One of the topics not discussed enough is how to manage risk factors associated with social applications that encourage open sharing, transparency, etc. Under certain situations, the need for organizations to comply with regulatory controls, audit demands and privacy constraints will result in security/risk programs to become a core component within any social media strategy (both internally and externally). That does not mean that security and risk factors trump goals related to social applications - but it does mean that decision makers need to prioritize such issues upstream and work diligently on the behavioral aspects as outlined below:
Among the highlights of the study:
- 66 percent of Millennials regularly access social networking sites such as Facebook and MySpace at work, vs.13 percent of other workers.
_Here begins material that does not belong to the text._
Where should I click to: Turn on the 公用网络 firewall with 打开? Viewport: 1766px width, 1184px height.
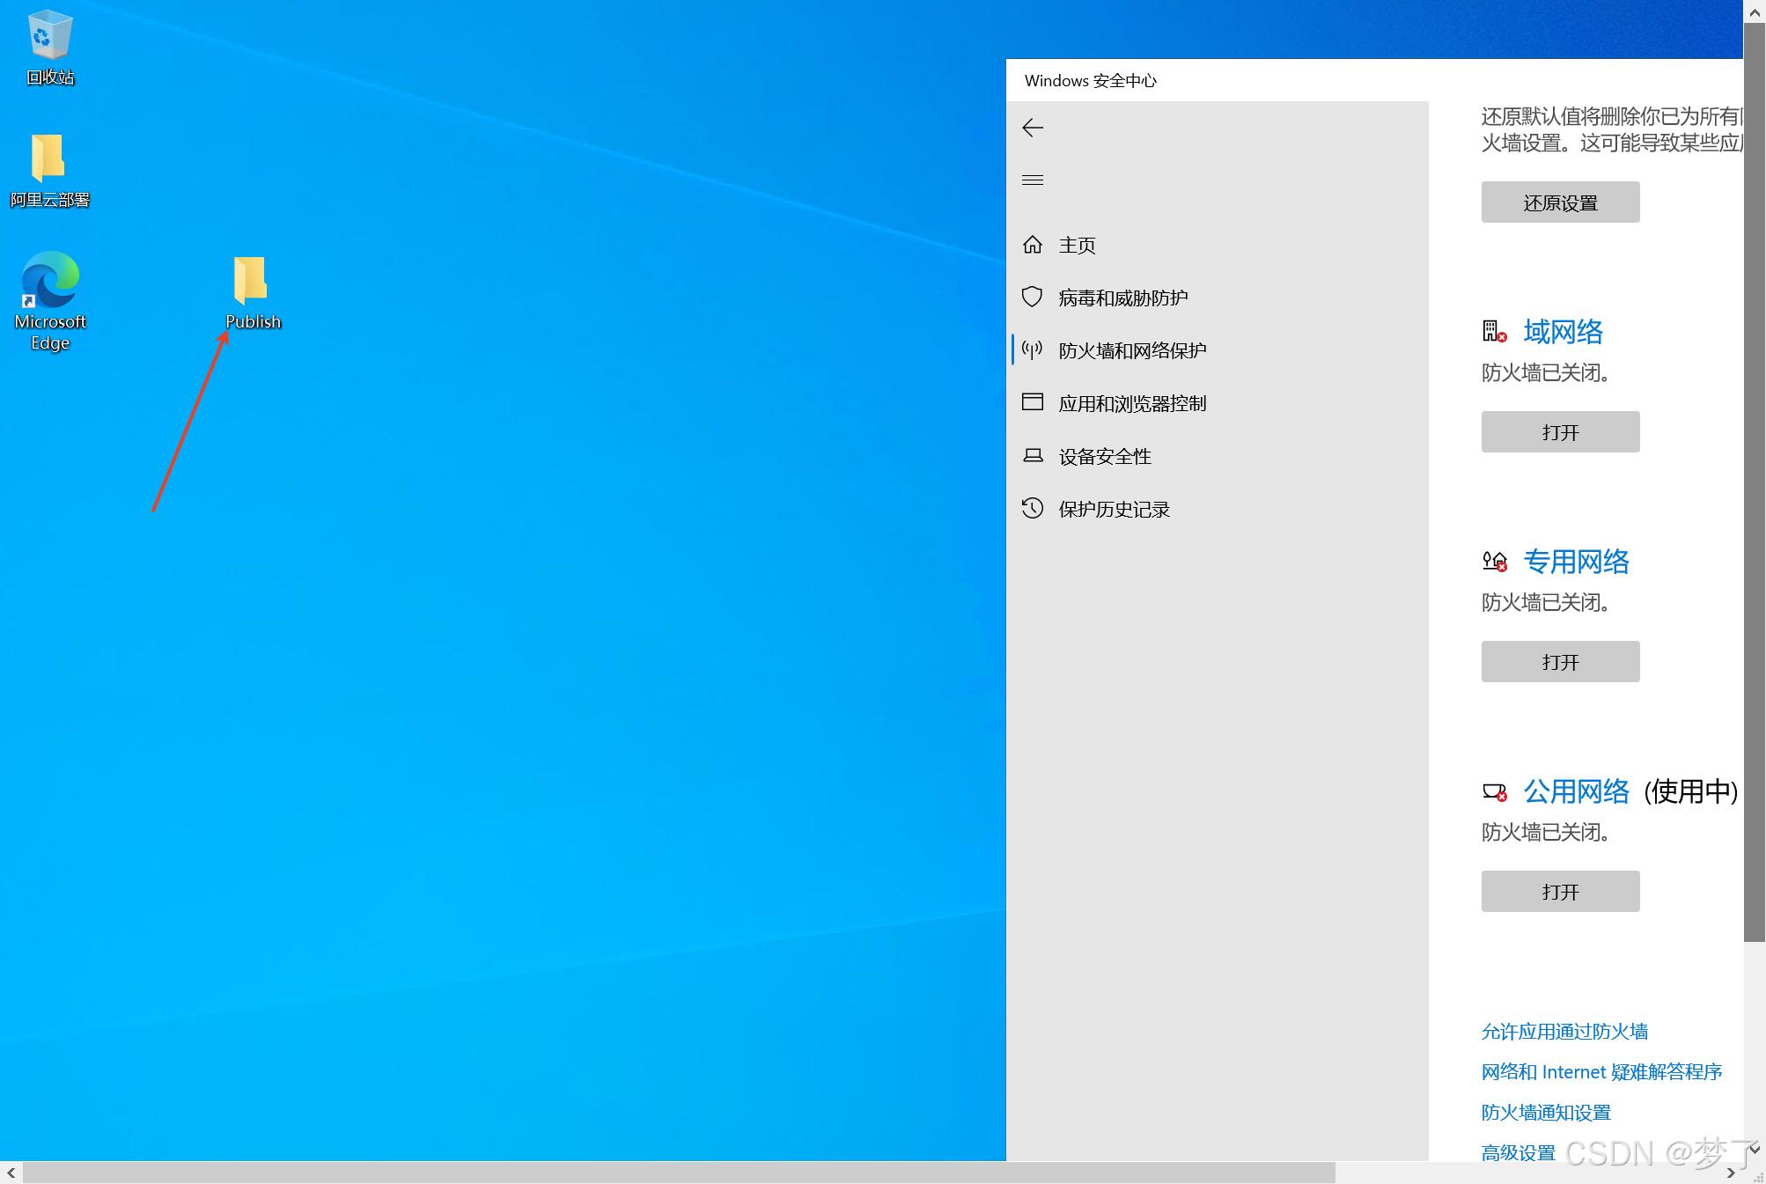[1559, 892]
- 75 percent of Millennials access Webmail at work vs. 54 percent of others.
- 46 percent of millennials use IM at work vs. 22 percent of others.
- Less than half (45 percent) of Millennials stick to company-issued devices or software as opposed to nearly 70 percent of other workers. And 69 percent of Millennials will use whatever application/device/technology they want regardless of source or corporate IT policies (only 31 percent of others).
- Three times as many millennials have downloaded software at work for personal use (75 percent vs. 25 percent).
- Millennials regularly store corporate data on personal devices - far more than others. Common channels are personal PCs (39 percent vs. 24 percent), USB drives (38 vs. 14), personal hard drives (20 vs. 13), and smart phones (13 vs. 6).
Findings of this nature highlight the imperative that organizations face in harmonizing the workstyles of their younger workers with the legitimate security, governance and compliance issues raised by the use of consumer-grade technologies in the enterprise.